**TASK DIRECTIONS:**
Copy out all the lines in the records that include the word "computer".

============

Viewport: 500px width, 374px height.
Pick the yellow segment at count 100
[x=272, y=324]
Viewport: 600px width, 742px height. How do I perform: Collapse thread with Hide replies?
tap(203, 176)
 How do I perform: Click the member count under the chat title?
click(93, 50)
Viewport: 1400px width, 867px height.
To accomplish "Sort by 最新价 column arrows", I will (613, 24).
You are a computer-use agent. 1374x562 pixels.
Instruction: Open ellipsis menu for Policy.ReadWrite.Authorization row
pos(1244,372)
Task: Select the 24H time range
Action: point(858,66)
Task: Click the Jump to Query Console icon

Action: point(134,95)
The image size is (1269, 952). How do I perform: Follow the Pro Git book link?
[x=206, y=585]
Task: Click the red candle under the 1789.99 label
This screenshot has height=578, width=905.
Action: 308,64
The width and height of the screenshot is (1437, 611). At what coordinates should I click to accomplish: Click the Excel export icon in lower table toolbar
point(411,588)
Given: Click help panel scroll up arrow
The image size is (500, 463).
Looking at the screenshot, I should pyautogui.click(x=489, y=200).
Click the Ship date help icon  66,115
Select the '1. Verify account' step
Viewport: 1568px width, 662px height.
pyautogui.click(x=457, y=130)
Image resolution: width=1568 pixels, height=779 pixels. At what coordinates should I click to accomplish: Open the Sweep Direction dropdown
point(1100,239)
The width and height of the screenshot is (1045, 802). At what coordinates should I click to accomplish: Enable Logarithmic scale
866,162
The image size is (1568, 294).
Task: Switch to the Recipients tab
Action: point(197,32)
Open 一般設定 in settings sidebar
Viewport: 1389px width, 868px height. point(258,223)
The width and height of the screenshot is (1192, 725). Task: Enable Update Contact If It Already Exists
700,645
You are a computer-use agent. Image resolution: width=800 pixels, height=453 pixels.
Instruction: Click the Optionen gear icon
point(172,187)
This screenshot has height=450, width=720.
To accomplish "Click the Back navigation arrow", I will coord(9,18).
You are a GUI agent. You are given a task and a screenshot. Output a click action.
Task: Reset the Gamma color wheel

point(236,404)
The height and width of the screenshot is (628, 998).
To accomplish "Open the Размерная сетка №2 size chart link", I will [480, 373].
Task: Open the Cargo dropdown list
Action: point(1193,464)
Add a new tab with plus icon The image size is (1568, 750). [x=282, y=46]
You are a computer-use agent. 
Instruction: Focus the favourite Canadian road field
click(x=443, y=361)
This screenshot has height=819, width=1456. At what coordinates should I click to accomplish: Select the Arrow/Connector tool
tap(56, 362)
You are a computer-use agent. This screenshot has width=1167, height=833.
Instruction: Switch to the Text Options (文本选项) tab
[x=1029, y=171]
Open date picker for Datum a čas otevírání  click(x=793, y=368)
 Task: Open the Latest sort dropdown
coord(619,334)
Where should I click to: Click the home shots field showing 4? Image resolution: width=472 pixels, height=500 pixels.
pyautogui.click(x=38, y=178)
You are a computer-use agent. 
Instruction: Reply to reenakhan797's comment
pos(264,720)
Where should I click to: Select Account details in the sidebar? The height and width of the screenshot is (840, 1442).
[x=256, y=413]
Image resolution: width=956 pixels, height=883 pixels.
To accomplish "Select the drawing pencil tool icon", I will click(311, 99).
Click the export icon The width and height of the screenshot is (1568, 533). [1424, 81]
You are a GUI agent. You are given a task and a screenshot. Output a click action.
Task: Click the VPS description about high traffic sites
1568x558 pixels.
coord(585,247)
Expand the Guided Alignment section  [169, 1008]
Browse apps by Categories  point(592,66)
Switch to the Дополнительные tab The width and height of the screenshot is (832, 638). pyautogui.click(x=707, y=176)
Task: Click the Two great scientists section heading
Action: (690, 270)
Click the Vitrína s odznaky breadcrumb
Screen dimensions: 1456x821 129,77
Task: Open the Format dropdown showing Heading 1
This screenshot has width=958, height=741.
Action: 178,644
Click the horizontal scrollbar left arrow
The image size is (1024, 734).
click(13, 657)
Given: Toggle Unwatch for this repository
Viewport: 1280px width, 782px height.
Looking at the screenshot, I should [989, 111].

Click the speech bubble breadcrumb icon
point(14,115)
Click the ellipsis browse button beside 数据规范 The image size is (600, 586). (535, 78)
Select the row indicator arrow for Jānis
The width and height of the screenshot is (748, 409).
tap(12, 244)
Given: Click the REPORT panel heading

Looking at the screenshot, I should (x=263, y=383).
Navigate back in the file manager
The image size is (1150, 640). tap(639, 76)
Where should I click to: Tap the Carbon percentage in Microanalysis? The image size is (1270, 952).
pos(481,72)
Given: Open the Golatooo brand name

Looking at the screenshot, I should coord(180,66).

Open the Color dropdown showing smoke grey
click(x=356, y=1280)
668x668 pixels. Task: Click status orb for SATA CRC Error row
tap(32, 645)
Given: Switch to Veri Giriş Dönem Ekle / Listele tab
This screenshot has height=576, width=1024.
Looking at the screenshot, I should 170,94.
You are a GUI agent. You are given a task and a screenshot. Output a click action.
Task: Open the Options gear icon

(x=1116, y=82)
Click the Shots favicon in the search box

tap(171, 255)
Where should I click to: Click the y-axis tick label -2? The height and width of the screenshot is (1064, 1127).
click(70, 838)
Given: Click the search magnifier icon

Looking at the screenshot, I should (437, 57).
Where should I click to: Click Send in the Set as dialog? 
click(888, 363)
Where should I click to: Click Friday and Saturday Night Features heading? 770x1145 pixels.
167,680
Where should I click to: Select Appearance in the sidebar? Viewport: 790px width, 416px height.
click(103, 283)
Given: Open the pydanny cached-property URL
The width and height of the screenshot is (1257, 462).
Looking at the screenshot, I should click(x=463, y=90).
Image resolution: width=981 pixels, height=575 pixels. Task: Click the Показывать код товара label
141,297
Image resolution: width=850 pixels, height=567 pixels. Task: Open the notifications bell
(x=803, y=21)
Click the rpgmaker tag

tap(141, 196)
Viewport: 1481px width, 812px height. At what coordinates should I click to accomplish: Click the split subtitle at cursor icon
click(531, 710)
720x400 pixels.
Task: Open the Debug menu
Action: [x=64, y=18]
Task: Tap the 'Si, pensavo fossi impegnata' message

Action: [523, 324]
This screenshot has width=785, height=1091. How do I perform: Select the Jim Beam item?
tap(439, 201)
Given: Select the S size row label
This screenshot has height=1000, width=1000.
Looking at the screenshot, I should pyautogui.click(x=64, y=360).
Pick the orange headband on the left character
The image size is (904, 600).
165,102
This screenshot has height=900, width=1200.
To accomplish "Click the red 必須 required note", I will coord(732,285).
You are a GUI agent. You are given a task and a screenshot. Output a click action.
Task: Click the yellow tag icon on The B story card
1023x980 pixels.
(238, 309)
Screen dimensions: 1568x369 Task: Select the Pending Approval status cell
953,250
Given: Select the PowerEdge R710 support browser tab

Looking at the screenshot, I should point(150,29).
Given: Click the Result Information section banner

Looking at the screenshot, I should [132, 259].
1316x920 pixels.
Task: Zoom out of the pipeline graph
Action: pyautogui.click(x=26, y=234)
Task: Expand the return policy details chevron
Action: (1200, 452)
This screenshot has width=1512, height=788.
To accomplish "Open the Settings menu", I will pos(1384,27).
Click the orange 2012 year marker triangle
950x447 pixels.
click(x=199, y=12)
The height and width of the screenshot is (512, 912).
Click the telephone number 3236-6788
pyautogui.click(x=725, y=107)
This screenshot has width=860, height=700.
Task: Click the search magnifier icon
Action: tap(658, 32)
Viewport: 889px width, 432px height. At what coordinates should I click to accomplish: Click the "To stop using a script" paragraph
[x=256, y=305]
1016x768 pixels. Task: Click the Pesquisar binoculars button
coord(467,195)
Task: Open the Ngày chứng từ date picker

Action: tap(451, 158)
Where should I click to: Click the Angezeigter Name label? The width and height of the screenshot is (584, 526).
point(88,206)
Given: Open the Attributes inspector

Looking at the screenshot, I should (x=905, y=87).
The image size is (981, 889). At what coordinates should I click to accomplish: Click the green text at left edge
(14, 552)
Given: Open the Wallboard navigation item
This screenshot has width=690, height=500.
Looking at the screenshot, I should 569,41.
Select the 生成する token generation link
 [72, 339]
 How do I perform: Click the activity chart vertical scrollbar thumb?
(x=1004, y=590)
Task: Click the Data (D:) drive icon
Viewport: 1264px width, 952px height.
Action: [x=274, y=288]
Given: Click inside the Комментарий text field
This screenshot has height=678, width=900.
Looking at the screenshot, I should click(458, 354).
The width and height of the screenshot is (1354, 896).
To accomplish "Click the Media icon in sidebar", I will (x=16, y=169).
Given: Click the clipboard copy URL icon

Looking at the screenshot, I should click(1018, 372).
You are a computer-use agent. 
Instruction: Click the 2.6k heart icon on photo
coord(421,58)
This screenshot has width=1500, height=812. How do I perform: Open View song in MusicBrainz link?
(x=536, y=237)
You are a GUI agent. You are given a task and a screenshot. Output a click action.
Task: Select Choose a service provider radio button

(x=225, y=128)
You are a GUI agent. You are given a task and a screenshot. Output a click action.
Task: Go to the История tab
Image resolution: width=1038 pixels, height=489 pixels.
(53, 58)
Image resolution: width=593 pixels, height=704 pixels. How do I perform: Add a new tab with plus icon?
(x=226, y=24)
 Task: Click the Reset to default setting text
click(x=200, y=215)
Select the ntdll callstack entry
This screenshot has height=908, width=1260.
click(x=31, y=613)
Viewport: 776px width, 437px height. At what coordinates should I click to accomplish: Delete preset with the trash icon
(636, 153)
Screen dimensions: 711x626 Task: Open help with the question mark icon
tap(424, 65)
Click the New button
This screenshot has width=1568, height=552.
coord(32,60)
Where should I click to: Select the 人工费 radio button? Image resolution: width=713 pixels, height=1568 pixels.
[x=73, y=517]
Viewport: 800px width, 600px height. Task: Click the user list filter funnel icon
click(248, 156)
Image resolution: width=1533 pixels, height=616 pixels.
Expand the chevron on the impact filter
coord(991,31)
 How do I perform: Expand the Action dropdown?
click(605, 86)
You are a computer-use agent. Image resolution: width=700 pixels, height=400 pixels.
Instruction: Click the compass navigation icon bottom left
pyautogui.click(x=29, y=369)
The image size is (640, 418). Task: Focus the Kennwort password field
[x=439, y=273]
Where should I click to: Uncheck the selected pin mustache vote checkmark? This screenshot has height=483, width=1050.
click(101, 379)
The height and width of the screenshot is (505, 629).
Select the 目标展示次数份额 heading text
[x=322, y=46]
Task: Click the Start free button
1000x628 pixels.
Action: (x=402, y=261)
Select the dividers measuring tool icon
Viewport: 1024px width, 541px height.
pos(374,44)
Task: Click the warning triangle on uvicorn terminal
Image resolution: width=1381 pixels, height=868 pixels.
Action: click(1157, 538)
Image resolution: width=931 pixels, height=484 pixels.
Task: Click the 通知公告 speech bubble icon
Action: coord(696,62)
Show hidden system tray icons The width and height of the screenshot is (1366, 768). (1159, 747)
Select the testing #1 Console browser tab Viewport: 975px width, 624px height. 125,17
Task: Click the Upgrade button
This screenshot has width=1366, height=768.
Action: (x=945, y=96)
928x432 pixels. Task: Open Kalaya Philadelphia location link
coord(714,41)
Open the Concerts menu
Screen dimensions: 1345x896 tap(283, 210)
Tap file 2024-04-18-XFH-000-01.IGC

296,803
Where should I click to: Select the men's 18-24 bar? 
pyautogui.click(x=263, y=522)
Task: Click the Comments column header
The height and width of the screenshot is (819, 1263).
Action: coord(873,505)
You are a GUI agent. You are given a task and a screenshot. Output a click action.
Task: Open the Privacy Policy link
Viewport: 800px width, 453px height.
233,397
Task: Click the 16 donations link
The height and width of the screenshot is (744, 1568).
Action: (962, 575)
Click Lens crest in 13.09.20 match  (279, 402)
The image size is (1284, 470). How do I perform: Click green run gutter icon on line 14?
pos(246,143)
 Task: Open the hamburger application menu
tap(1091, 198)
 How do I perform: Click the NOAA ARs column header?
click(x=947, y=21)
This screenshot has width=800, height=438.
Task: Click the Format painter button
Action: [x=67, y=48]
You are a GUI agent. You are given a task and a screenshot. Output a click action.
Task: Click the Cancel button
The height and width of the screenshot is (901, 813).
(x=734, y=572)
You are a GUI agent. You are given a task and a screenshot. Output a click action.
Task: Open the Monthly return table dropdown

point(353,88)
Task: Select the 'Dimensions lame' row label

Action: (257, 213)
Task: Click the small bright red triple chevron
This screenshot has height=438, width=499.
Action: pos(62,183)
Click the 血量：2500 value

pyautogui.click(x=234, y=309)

============

**ANSWER BOX:**
You are a computer-use agent. 1374x562 pixels.
You are a computer-use agent. Image resolution: width=800 pixels, height=453 pixels.
You are a computer-use agent. 
You are a computer-use agent. This screenshot has width=1167, height=833.
You are a computer-use agent. 
You are a computer-use agent. 
You are a computer-use agent. Image resolution: width=700 pixels, height=400 pixels.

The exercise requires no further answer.